In theory this should result in 2*5 = 10 polygon updates/second. 1 per queue that is removed/undrawn, and 1 that is added/drawn each second.

I am concerned that for the other 598*5 "static" polygons which often overlap, that removing one of the overlapping polygons causes the rest to change shading, thus slowing the drawing/frame rate of the entire application.

I am running a dynamic application with around 20 other entities being dynamically updated each second.

The Problem:

As the queues fill to their maximum size of 600 entities the application starts to slow down considerably - at this point it is displaying 3000+ entities (600 entities per queue * 5 queues + the 20 other dynamic entities). If I dynamically hide all of the polygons with a button click the drawing/updating of the other entities rapidly progresses to catch up and then steadies. Thus I believe the large amount of polygon entities is slowing down the application.

Based on this:

1)What is the most performant way/approach to implement this workflow within cesium?

2) What are some things I can try to maintain the frame rate with this current design?

3) Is it possible that removing/adding a semitransparent polygon in a stack of overlapping polygons is changing the shading of the other polygons, thus leading to the slow down in drawing?

2. A minimal code example. If you've found a bug, this helps us reproduce and repair it.

Each letter/digit represents a unique polygon. Each enclosed bracket is the queue as it is updated in time.

t = 0sec t = 1 sec t = 5 sec t = 6 sec etc
                 
1)< > < a > < t,o,j,e,a > < 1,t,o,j,e >
2)< > < b > < u,p,k,f,b > < 2,u,p,k,f >
3)< > < c > < v,q,l,g,c > < 3,v,q,l,g >
4)< > < d > < w,r,m,h,d > < 4,w,r,m,h >
5)< > < e > < x,s,n,i,e > < 5,x,s,n,i >

3. Context. Why do you need to do this? We might know a better way to accomplish your goal.

Dynamically show/hide entities based on when they were received in the cesium application.

4. The Cesium version you're using, your operating system and browser.

Cesium 1.5. 64bit i9 2.9ghz. Chrome.

Have you tried this? https://cesium.com/blog/2018/01/24/cesium-scene-rendering-performance/

It seem the slow down you are experiencing is more due to the semi-transparent nature of the polygons.
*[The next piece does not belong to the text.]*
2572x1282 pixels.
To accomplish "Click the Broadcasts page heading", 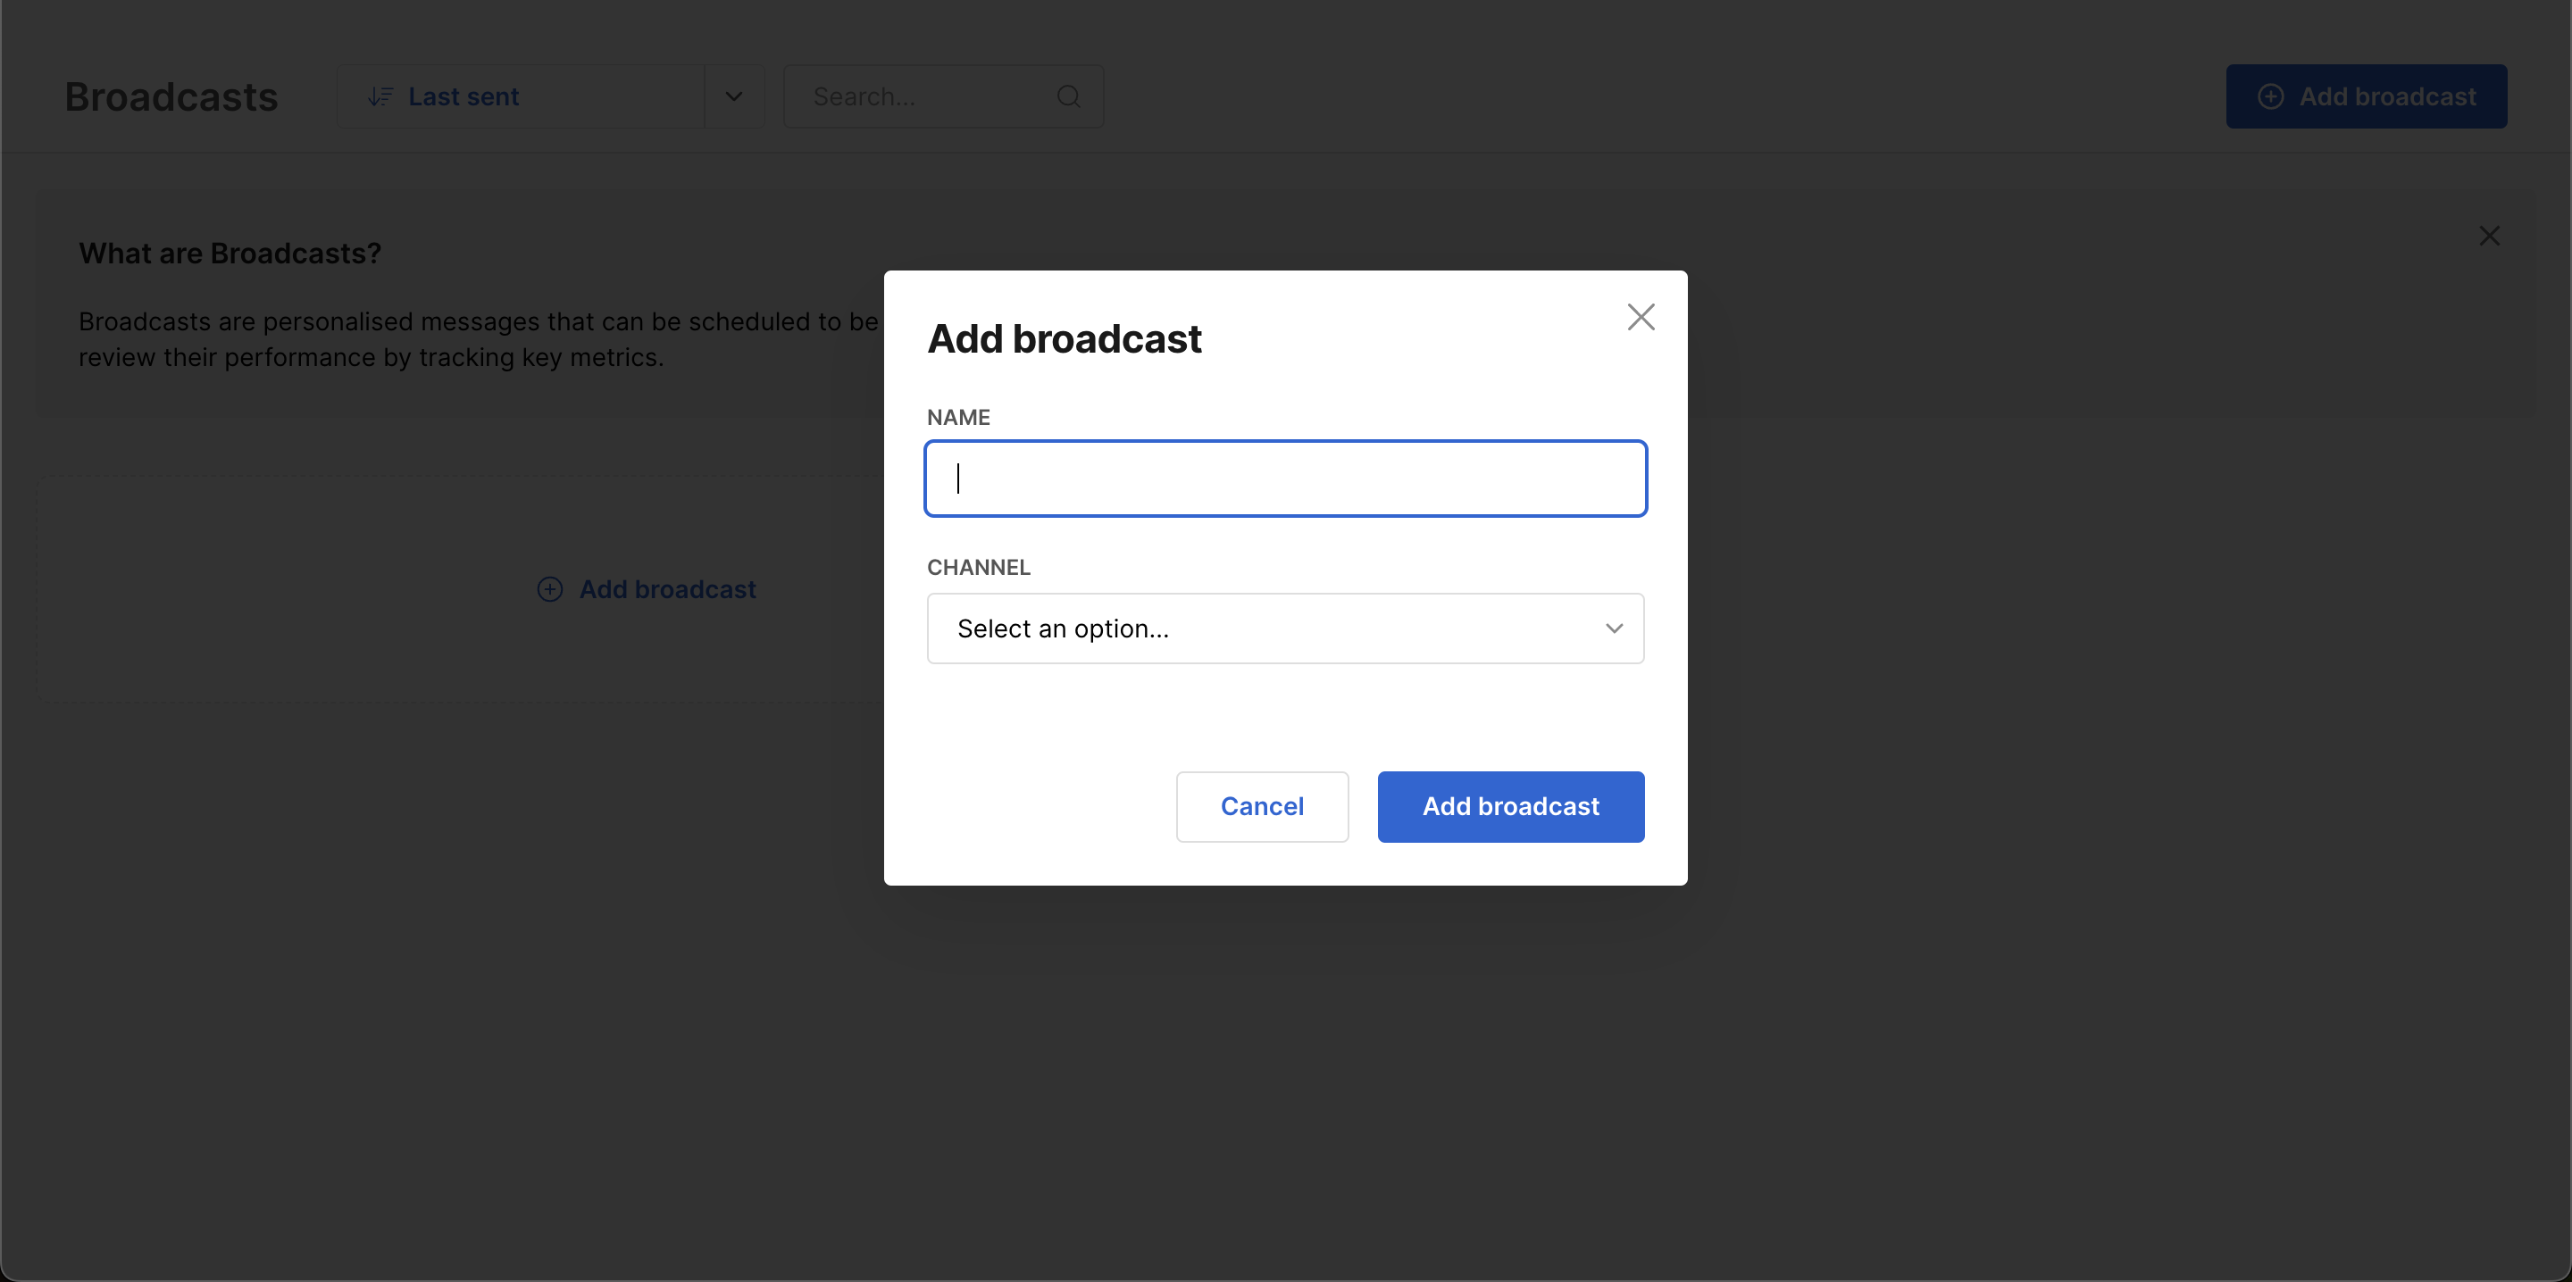I will pos(171,97).
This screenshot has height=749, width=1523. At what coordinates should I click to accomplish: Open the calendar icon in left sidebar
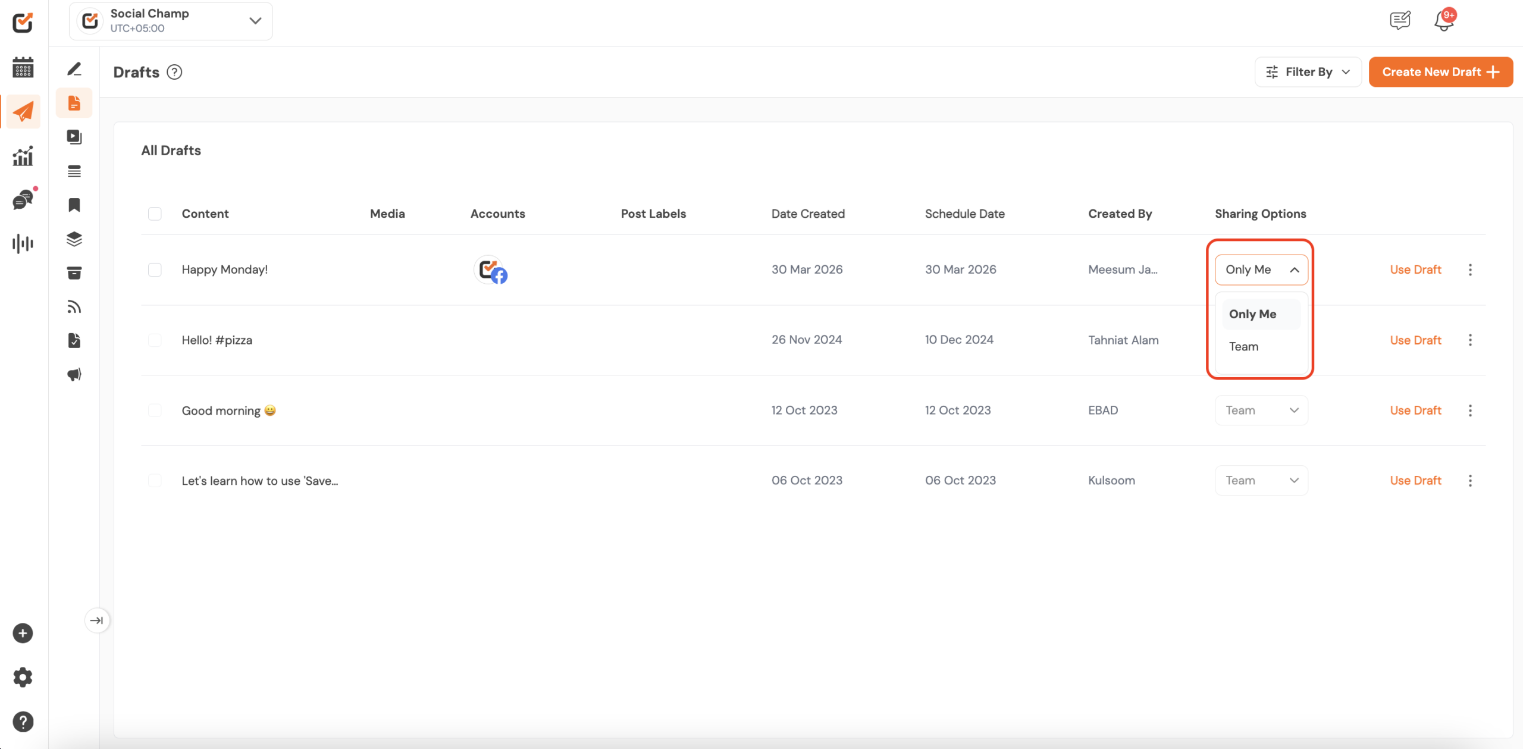(23, 67)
Without seeing a complete code example I am guessing a bit but alpha-blending (semi-transparency) is an expensive per-pixel graphics operation. You can find plenty of literature on this in 3d graphics programming books and websites. The final color that ends up in the frame buffer has to be computed for each overlapping polygon. This problem will be worse depending on the size of your polygons. In other words as the polygons take up more screen space there are more pixels that must compute the alpha blended value. To test this you can try two things: First, try changing the shading of your polygons to a solid color (no transparency whatsoever), and second, you can try making your polygons smaller. If the performance is better, then alpha-blending is the most likely culprit.

I have tried this but it seems that it only prevents rendering when things in the view arent changing. In my situation polygons and other elements in the view are constantly being drawn/redrawn or updated.